IMPORED - Intravital imaging of polymicrobial respiratory diseases

Respiratory infections are one the leading causes of morbidity and mortality worldwide. Amongst the major respiratory pathogens, influenza virus and Streptococcus pneumoniae (the pneumococcus), have a health impact that is also responsible for thousands of millions of public money lost every year. Typically, scientific studies have focused on infections with single pathogens. However, it has been demonstrated that, in some cases, co-infection with a particular combination of pathogens results in a more severe clinical outcome compared with infection with either pathogen alone. Nevertheless, the mechanisms by which influenza co-infection may facilitate pneumococcal secondary infections remain unclear.This proposal regards the investigation of the host-pathogen interactions upon co-infection with influenza virus and S. pneumoniae, using state-of-the-art molecular techniques (microbiome analysis, microarray analysis) and intravital microscopy methods (2-photon microscopy) in the mouse model.
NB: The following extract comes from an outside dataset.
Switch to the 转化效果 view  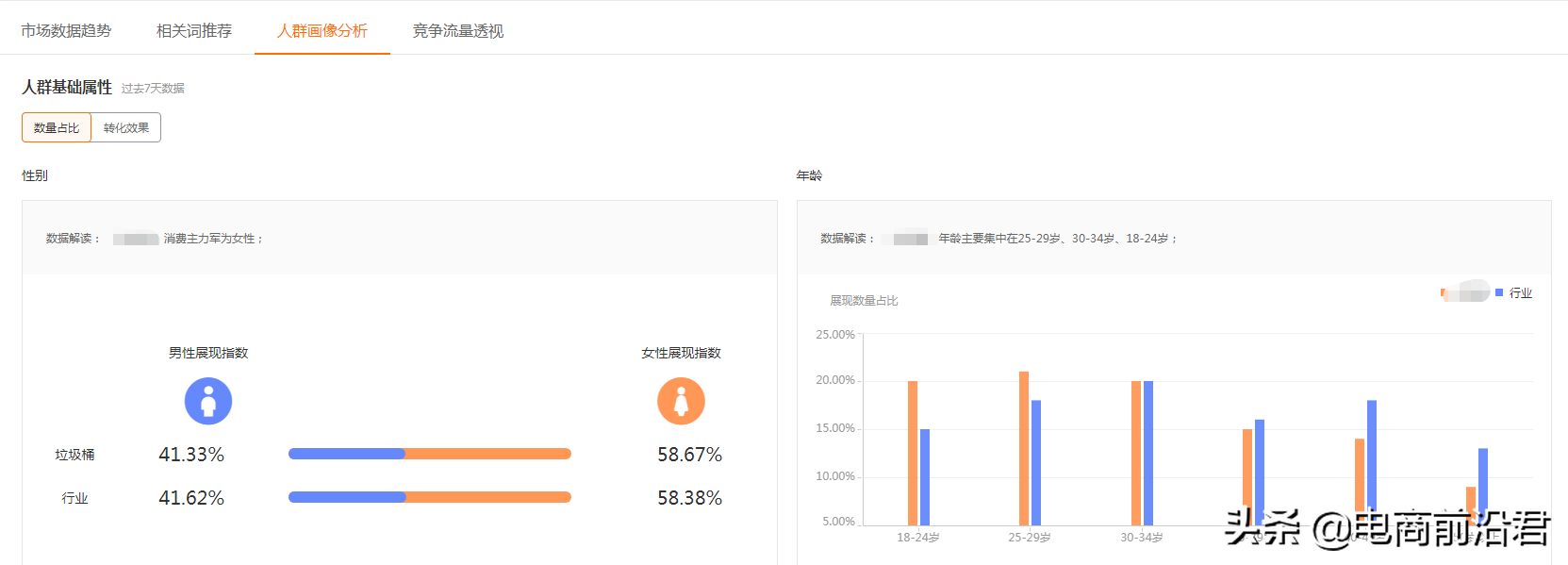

To this end, two aims are proposed. The first aim of the project is to characterise the molecular mechanisms that lead to the transition from normal microbiota to an infected state in the upper respiratory tract, taking into account the host-pathogen interactions that lead to infection. We will use the well-studied association between influenza virus and Streptococcus pneumoniae infections to inform our investigation of their interaction with the upper respiratory tract microbiome and the host response. We will develop a predictive model of how the transcriptome and microbiome signature of the host may be affected in response to a challenge (for instance an influenza infection) so that we can analyse the possibility that this perturbation could lead to a secondary, more dangerous, disease such as pneumococcal infection.In the second aim we will examine in vivo the effects that the molecular mechanisms identified in the previous aim have in the establishment of a pneumococcal secondary infection. We will develop an intravital 2-photon microscopy model of the mouse trachea and different fluorescent strains of influenza and pneumococcus will be produced to visualize their interaction with the host tissue. This technique will allow us the monitor the dynamics of the co-infection in real time.